Heartburn is confirmation that Nora Ephron can make literally anything funny, even one of the most painful situations imaginable. Heartburn has been described as a ‘thinly disguised novel’ that fictionalises Ephron’s experience of discovering that her husband had been carrying on a months-long affair when she was seven months pregnant with his child. She rightly points out that when male authors cannibalise their relationships, the resulting novels are rarely called ‘thinly disguised’ but they also rarely exhibit this amount of emotional depth and complexity while still remaining hilarious. The details are what makes this story – from her therapy group being robbed at gunpoint, to her producer suddenly and absurdly proposing to her, to her spreading a rumour that her husband’s affair partner has a horrifying vaginal infection. Heartburn will basically make you laugh and cry on a relentless loop for 170 pages. I cannot recommend it enough.
Why Women Read Fiction: The Stories of Our Lives by Helen Taylor
It’s only in recent years that I’ve noticed that reading fiction can be perceived as ‘girly’. I’ve had conversations with men who say they don’t read fiction because they don’t see the point in it and I’ve also spoken to men who say they’d love to join a book club but that there don’t seem to be any ‘for men’. I picked up this book with these interactions in mind, hoping to understand how and why the reading of fiction became a ‘feminine’ hobby and why female readers of fiction are so much more prevalent than male ones. Through extensive research and over 500 personal interviews with female authors and readers alike, Helen Taylor explores the history of women’s fiction reading from beloved novels, to favourite genres to book clubs (amusingly referred to as ‘the female equivalent of freemasonry’). Taylor ultimately explores how the reading of fiction has shaped and influenced the way that women understand their own lives and stories, while not shying away from how factors such as race and class can impact attitudes and access to fiction. This book is a total treat for book lovers – while the topic is fascinating I got so much joy out of reading the excerpts from interviews of female readers. It’s such a wonderful feeling to feel connected to others through a hobby and shared love of reading just seeps out of the pages of this book.

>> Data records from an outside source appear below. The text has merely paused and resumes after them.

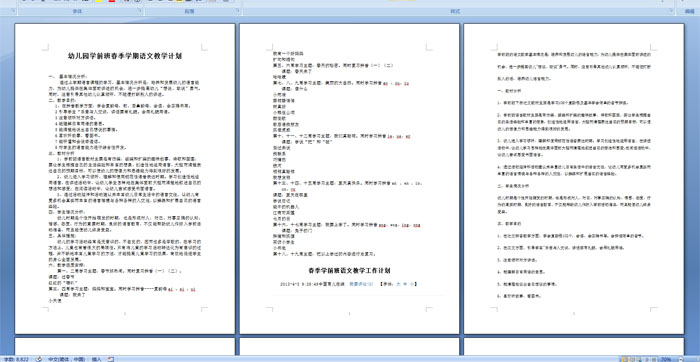700x362 pixels.
Task: Click the red font color button
Action: tap(112, 1)
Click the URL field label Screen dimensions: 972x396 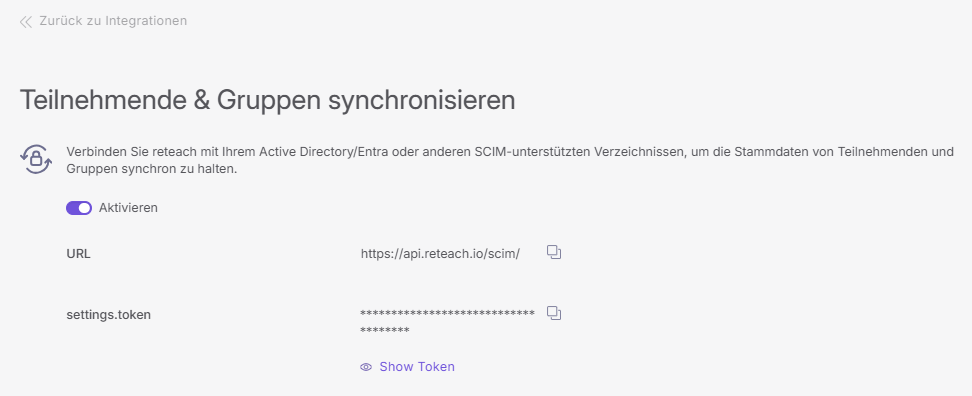coord(78,253)
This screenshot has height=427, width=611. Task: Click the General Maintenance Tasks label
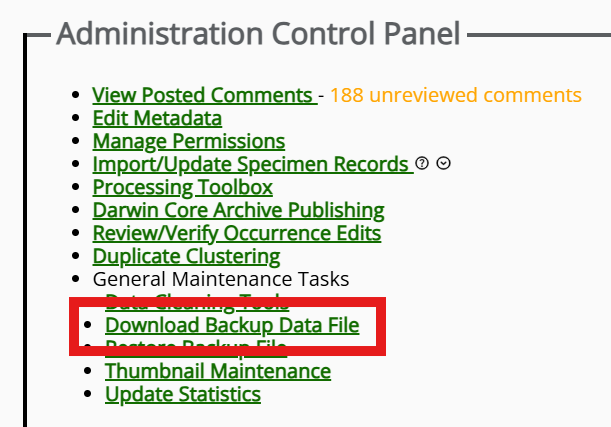tap(221, 279)
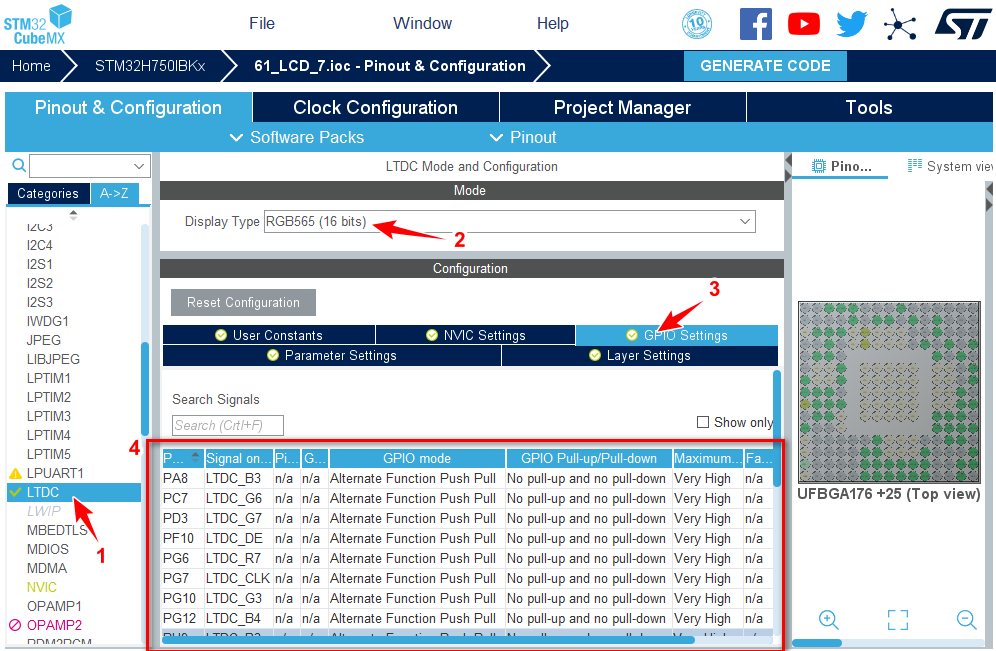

The sequel to last year’s very popular Ren Faire romcom Well Met, Well Played picks up with Stacey Lindholm, another devotee of the Willow Creek Ren Faire and a young woman who feels like she’s wasting her life still living in her small hometown with her parents at 27. Stacey spends her days playing with her cat, seeking validation on Instagram and looking forward to her town’s annual Ren Faire, the only time of year she gets to leave her life behind and pretend to be someone different. She strikes up an email correspondence and long distance romance with a travelling performer from the Faire, but he is not all that he appears. Honestly the romantic element of this book didn’t do a lot for me, the more interesting narrative thread here was Stacey gaining the courage to make changes and start living her life for herself. I was also disappointed by the smaller role that the actual Faire played in this one. I’m reading this for the jousts dammit.